Note: Skipping only applies to OCS events. When performing Playback, all files are assumed to be changed, even if they actually weren't.
### Subscriptions with Saved Search
Instead of defining a `ocs_package_name` with the `-p` flag, you can subscribe to a saved search that can be created in the DataDrive UI using the `-s` flag. The saved search will include a package and some filters.
- Ex: `./ddrv subscribe -s [saved_search_name] -o [output_directory_path_here] -r`
- Note: The example command uses the `-r` flag which will retain the ocs path.
### Playback events
You can "playback" events that have since happened from a certain date. When "playback" is enabled, the CLI will query OCS for documents (that have not been deleted) since the last saved checkpoint date.
- `-P` flag is used to denote the use of the playback option.
- The checkpoint date is saved in `YYYY-MM-DDTHH:mm:ss.SSSZZ` format in the `/.datadrive/checkpoint.txt` file in the specified output folder.
### Configuring Logging
By default, all log entries are stored in a single file in the configured log directory (`combined.log`).
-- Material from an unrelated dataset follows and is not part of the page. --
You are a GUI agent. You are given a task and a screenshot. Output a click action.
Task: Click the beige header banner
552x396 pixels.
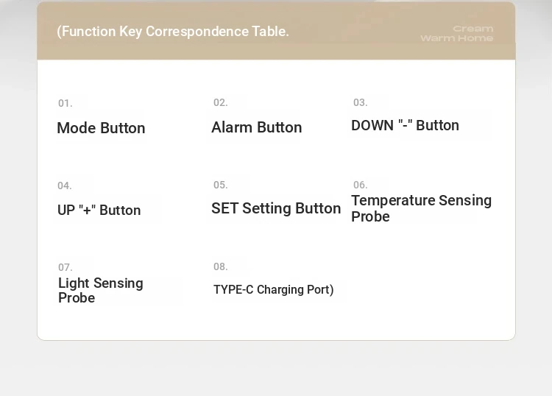click(x=276, y=31)
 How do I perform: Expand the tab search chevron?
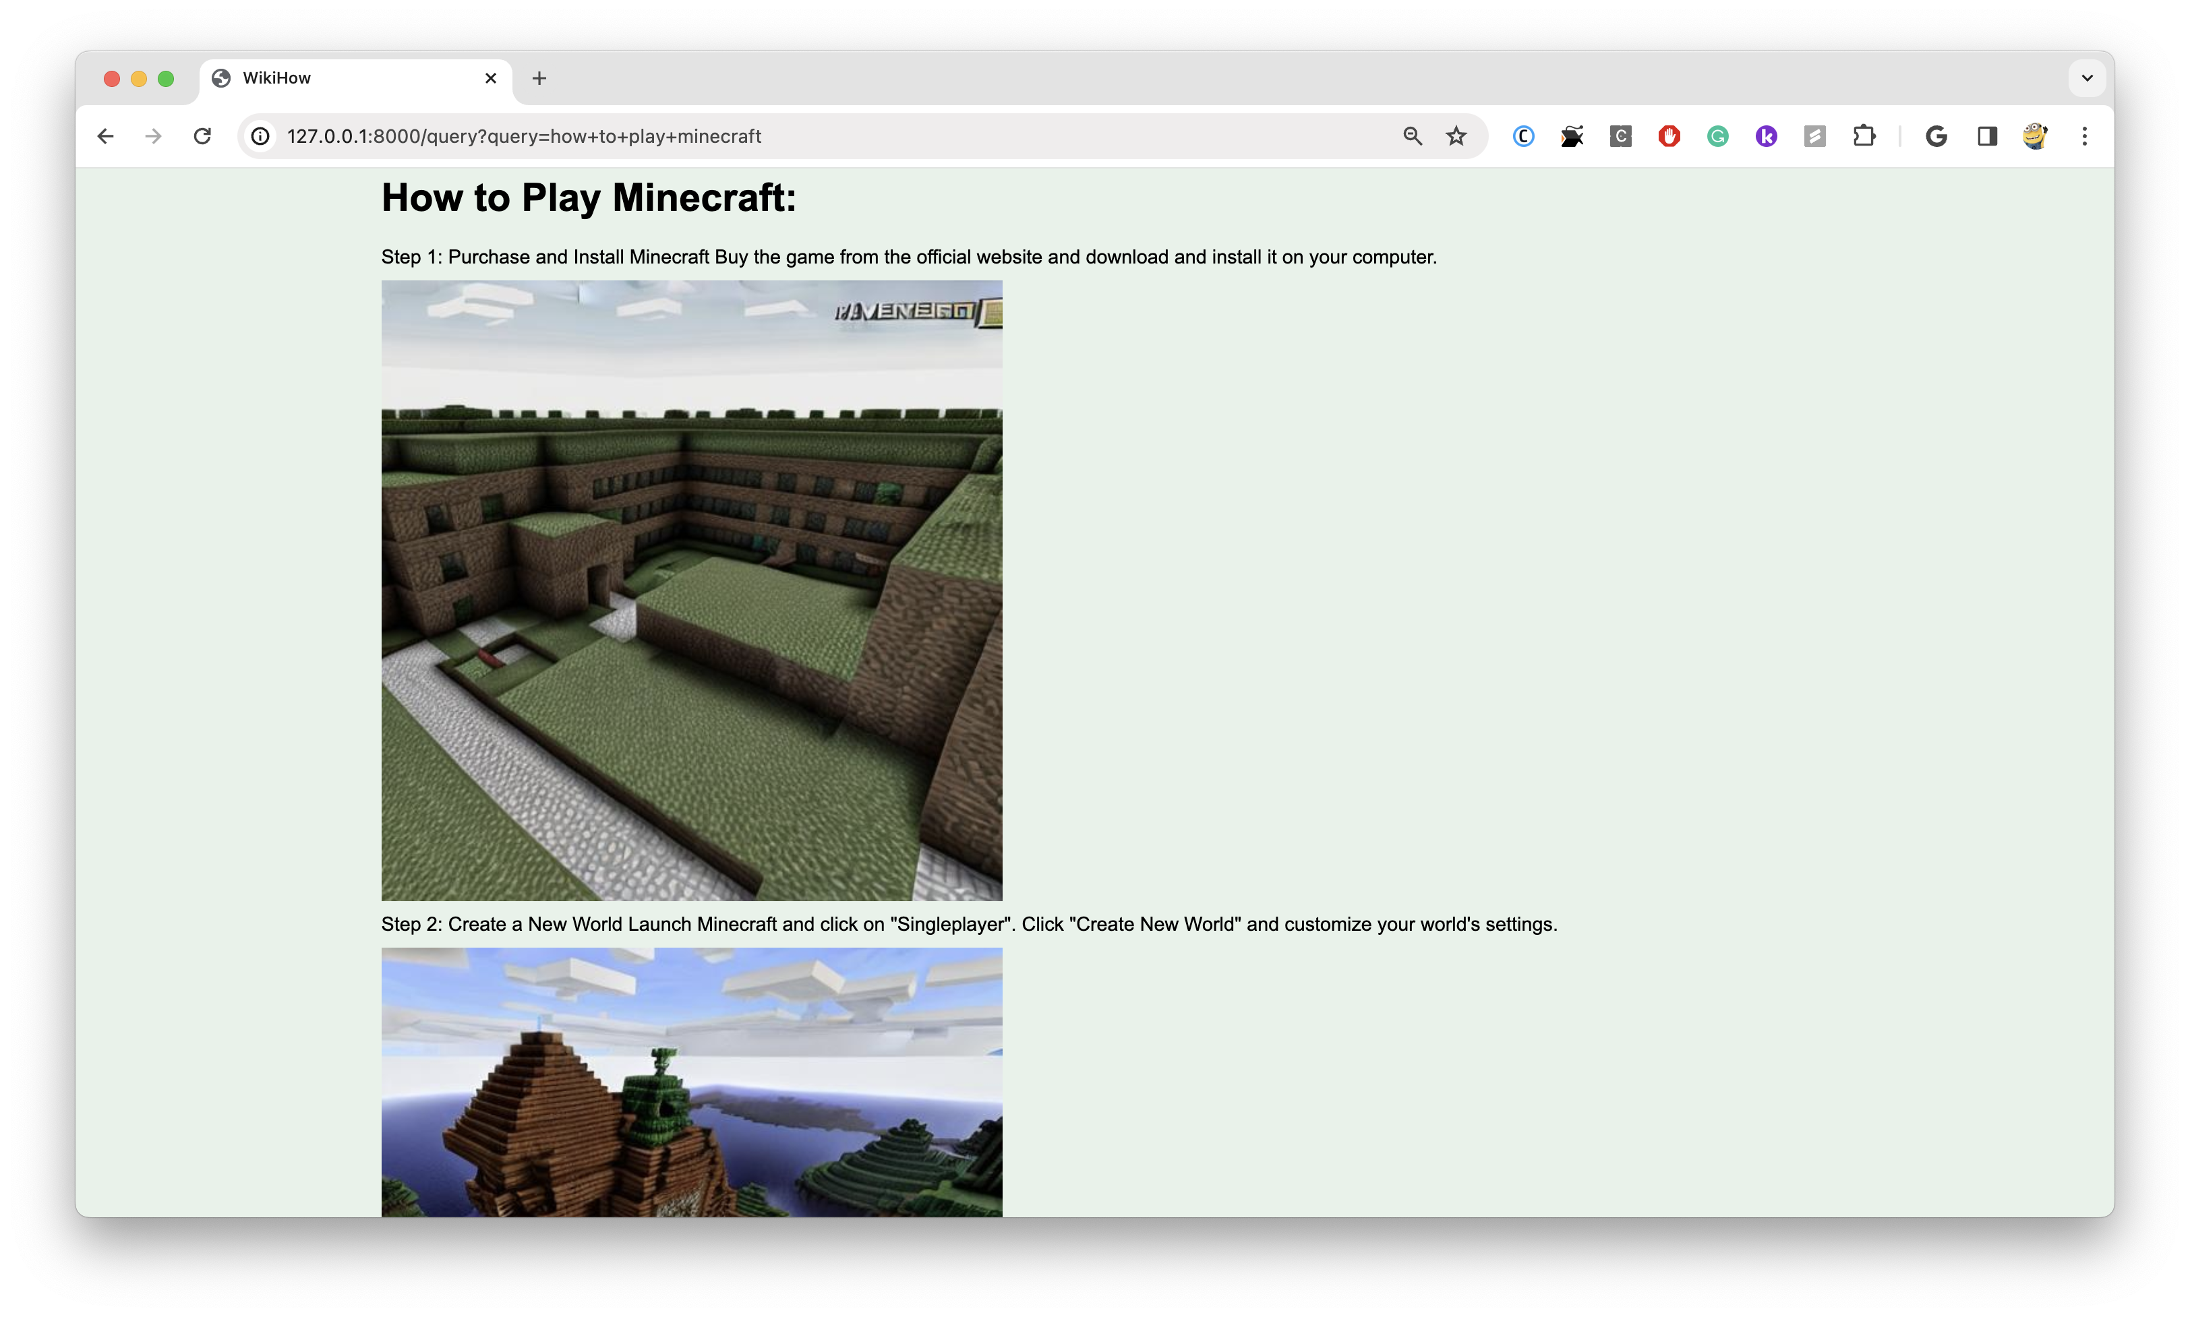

To utilize rolling logfiles, use the `--log-date-pattern` option with `ddrv config`. Simple options are `monthly`, `weekly`, and `daily`. You can also specify a custom log rotation value using this format: (https://momentjs.com/docs/#/parsing/string-format/). This format will define the frequency of the log rotation, with the logs rotating on the smallest date/time increment specified in the format.
For example, `ddrv config --log-date-pattern YYYYMMDDhhmm` will create a new log file every minute, named something like `combined-202406131233.log`.
By default, logs are archived in a gzip file. To disable this functionality, set the `--no_gzip_rolling_logs` option when running `ddrv config`.
The `--log-date-pattern`, `--no_gzip_rolling_logs`, and `--logdir` options can also be used with the `ddrv subscribe` command to determine the logging options for that particular subscription session.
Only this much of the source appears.